More recently, Chinese officials have also stated that testing for biotech materials could extend to foreign matter included in the shipment. If true, a single grain of an unregistered biotech corn variety in a shipment of soybeans would be sufficient to reject the entire cargo.
"If enforced as written, the rules could shut down trade in soybeans, soybean products, canola and canola oil and other products for an uncertain length of time," the report said.
Biotech companies will be able to obtain an interim safety certificate while they await the processing of their application for safety certification of their product. The exporter will need an application form for the interim safety certificate and a valid safety evaluation document issued by the exporting country’s government/authority, the U.K.-based Grain and Feed Trade Association (GAFTA) advises.
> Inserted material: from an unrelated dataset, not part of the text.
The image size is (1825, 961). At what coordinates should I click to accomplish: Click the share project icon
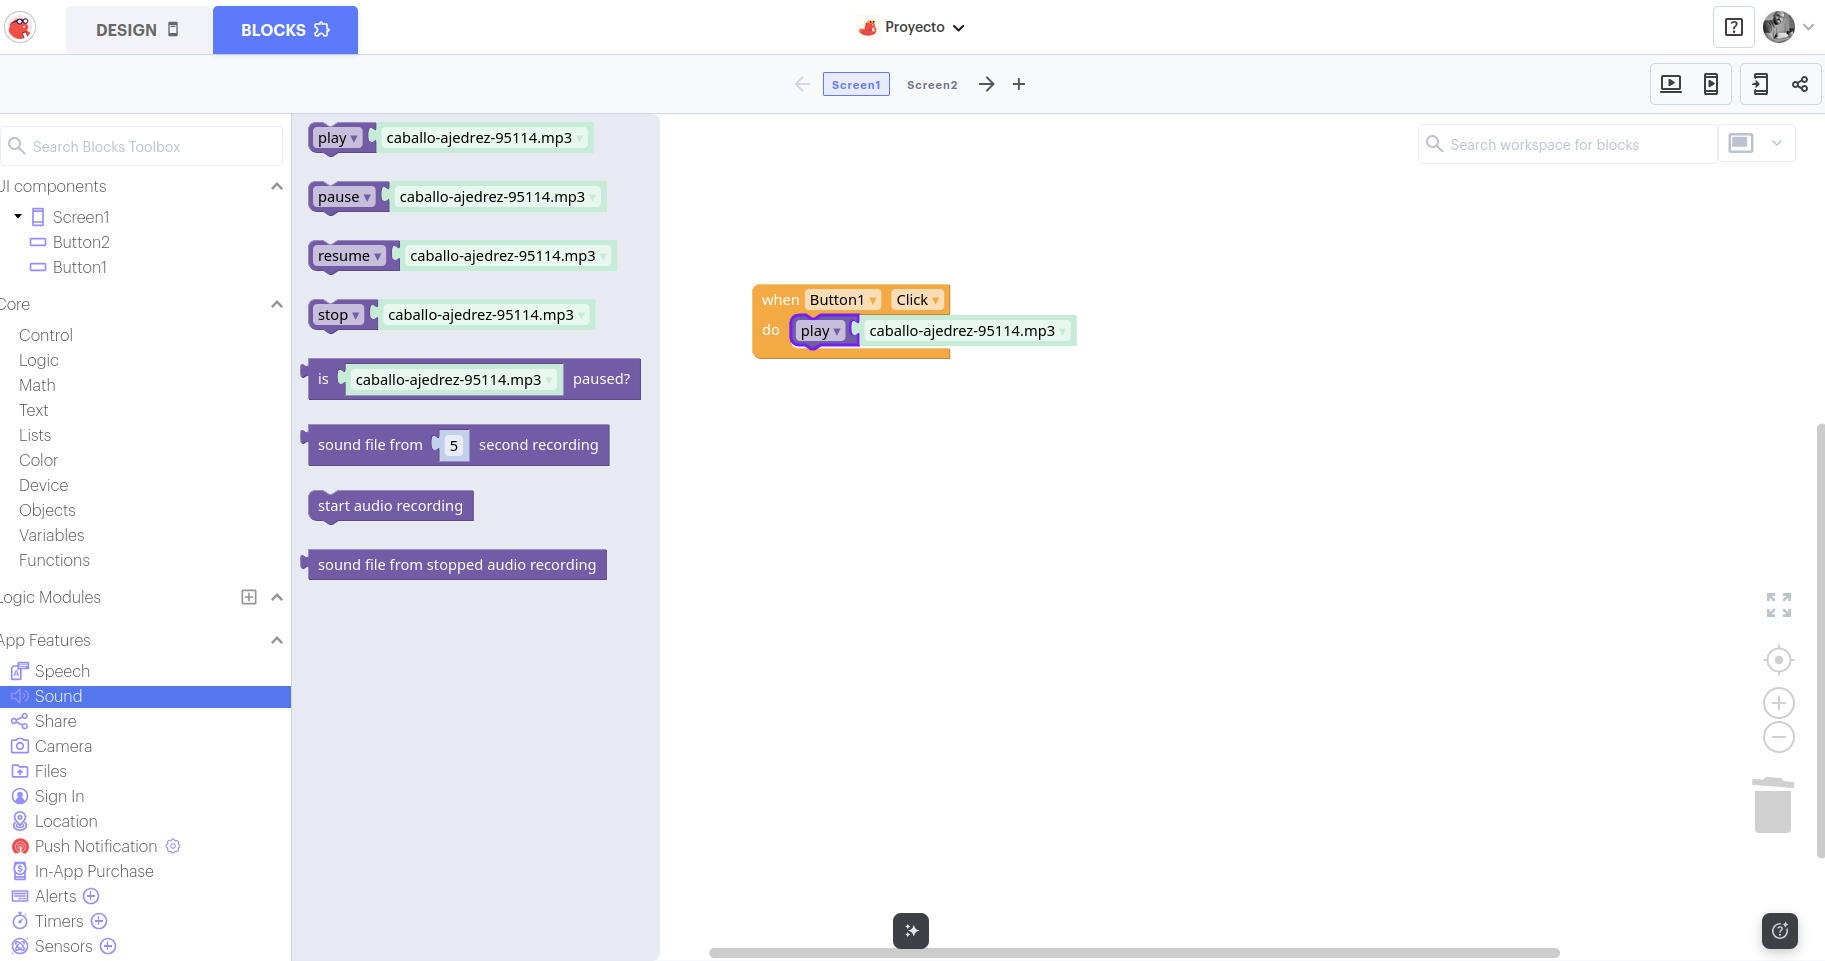coord(1800,84)
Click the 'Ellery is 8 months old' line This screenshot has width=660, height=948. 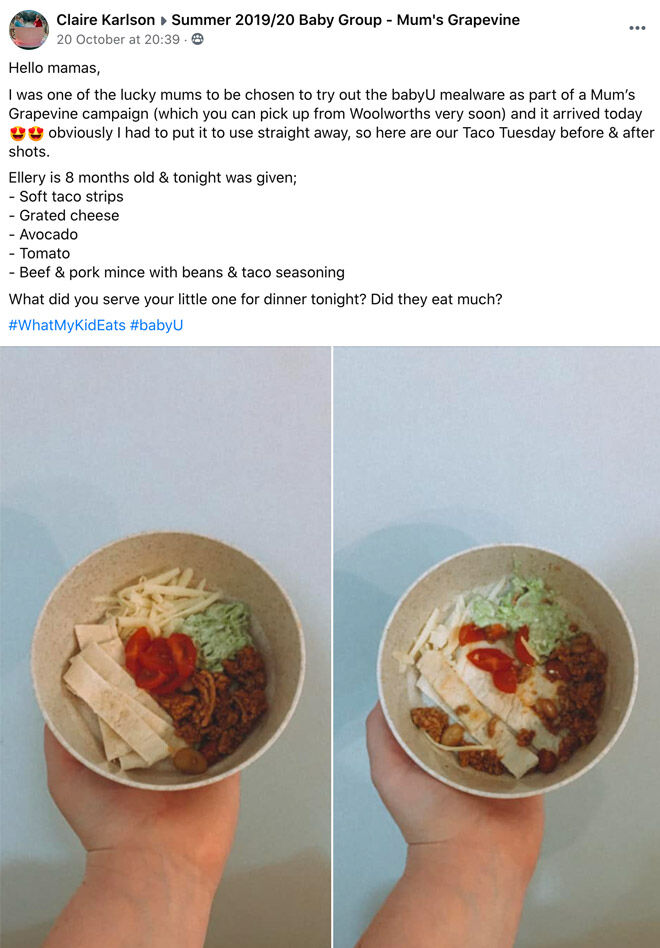153,178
At the same time the Chinese importer must also apply to the GMO Office for permission to label the imported GMO products. If approved, the GMO Office will within 30 days from the date of application issue an interim safety certificate, permitting the export to take place and giving permission for the use of the GMO labeling on entry into China, said GAFTA, who is continuing to provide exporter assistance via its office in Beijing.
"This is a system already pursued by several countries in Europe," Chinese foreign ministry spokesman Kong Quan said. "It will give consumers the right to decide for themselves."
Meanwhile, the Dalian futures exchange market reached agreement with the China Securities Regulatory Commission to introduce a "Category 1" contract that includes only non-modified produce.
International standard soybeans, the majority of which are GM, are now restricted to a lower "Category 2" futures contracts. Under the new classification, GMO soybeans must be limited to use as an oil product.
The new non-GMO classification is an attempt to create a niche export market for non-GMO soybeans from China, industry analysts say.